:: EXERCISE GOAL ::
Taking the line with "Open the grid menu icon in header" as the first and the line with "Given: Switch to the UV Editing workspace tab" as the last, set down exactly every line in that range from the entries below, and no more.
(DATA TO EXAMINE begins)
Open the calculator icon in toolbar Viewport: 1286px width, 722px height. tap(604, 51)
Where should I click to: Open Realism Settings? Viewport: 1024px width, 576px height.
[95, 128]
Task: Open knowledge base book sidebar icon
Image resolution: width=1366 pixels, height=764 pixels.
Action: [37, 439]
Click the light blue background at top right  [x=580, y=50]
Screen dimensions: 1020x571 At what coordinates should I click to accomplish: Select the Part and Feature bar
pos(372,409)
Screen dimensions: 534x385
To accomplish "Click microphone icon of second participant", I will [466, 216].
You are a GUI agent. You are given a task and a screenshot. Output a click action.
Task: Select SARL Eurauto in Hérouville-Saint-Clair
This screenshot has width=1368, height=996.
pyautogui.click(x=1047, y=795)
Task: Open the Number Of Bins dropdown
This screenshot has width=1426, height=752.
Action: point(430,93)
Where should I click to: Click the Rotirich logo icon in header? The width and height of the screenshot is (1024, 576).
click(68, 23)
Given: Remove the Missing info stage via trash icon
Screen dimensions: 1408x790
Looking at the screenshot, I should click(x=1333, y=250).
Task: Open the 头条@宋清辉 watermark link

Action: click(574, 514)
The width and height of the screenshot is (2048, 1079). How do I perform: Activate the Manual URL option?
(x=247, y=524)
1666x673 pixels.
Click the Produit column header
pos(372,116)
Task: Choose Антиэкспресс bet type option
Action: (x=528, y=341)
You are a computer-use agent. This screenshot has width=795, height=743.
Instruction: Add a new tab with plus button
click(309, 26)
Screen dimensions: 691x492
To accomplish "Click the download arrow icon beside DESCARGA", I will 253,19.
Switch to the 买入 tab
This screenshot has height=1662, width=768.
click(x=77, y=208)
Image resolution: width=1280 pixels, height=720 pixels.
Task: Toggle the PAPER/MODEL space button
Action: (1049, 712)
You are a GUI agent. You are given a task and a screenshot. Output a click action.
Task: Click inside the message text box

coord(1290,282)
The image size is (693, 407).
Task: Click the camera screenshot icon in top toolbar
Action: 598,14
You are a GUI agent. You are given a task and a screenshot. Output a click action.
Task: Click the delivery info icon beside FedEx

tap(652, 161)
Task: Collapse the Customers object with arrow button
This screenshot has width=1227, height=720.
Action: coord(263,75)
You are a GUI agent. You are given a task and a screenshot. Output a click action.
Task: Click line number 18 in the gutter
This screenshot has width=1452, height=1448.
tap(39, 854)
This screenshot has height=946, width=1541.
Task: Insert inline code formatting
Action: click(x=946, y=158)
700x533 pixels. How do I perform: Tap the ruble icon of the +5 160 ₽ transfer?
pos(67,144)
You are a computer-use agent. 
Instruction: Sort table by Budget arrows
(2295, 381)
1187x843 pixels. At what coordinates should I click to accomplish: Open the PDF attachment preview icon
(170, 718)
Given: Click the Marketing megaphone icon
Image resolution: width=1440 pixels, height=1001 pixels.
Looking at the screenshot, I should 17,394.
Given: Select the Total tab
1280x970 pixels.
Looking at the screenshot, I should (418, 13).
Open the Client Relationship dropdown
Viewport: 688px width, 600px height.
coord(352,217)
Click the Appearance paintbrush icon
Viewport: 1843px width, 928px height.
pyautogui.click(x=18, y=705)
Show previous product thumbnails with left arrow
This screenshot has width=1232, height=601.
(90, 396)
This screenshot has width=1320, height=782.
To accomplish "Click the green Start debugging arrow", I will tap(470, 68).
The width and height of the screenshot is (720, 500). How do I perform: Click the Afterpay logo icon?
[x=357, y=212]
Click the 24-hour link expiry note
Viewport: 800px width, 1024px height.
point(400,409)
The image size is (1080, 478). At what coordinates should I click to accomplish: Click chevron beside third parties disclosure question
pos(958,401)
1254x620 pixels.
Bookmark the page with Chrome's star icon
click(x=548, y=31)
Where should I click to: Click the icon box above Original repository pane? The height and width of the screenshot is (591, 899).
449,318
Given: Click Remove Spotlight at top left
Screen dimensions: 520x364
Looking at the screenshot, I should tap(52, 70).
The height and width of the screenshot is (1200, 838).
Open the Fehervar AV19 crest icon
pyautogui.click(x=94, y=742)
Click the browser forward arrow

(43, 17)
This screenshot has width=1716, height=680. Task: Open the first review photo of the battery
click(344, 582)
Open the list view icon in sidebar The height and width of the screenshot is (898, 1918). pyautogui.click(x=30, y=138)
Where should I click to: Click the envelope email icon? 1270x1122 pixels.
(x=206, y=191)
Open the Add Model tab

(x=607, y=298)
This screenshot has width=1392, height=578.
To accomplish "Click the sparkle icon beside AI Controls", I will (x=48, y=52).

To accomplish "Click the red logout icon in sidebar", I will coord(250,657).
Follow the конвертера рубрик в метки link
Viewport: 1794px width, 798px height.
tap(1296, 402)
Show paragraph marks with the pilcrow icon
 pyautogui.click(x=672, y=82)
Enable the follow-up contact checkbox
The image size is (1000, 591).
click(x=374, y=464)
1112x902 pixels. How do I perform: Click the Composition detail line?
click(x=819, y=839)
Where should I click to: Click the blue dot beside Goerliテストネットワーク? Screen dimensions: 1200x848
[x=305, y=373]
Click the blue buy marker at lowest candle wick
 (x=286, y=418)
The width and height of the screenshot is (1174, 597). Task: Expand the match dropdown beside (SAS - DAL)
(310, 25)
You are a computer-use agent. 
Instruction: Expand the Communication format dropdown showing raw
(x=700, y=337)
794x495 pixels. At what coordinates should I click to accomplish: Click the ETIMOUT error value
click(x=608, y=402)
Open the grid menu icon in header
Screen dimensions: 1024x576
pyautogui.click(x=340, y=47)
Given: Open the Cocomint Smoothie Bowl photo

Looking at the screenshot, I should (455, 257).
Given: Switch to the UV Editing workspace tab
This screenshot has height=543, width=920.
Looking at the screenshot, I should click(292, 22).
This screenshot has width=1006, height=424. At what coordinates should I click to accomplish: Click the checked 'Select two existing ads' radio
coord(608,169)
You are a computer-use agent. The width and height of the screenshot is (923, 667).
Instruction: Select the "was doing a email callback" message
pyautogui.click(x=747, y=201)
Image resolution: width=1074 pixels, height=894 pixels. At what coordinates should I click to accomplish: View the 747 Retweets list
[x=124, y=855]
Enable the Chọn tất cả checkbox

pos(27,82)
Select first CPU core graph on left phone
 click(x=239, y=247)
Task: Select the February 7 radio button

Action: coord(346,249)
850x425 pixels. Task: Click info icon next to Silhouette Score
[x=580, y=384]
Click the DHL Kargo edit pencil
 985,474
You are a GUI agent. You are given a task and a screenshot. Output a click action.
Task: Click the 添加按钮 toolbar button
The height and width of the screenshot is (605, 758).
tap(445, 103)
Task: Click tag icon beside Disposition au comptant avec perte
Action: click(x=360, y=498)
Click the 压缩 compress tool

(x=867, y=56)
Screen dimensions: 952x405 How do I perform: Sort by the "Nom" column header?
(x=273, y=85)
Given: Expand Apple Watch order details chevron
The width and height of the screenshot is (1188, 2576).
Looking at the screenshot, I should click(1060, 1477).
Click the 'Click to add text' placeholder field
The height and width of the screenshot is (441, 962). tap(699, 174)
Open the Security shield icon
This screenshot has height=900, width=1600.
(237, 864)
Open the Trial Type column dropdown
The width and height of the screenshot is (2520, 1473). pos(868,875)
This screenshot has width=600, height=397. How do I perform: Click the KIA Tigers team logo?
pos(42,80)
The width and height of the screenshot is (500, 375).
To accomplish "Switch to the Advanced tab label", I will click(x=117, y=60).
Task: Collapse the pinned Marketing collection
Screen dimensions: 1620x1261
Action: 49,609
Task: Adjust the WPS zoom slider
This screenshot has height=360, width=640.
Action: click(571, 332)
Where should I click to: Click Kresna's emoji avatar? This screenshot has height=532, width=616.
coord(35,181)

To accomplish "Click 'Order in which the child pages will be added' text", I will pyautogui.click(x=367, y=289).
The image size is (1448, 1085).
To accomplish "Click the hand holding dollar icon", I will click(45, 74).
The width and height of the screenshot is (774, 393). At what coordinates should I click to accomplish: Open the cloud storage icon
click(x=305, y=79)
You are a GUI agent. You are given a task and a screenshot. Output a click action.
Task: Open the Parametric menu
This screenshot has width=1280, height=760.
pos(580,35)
(DATA TO EXAMINE ends)
:: EXERCISE OUTPUT ::
Open the grid menu icon in header
Screen dimensions: 1024x576
pyautogui.click(x=340, y=47)
Given: Open the Cocomint Smoothie Bowl photo

Looking at the screenshot, I should (455, 257).
Given: Switch to the UV Editing workspace tab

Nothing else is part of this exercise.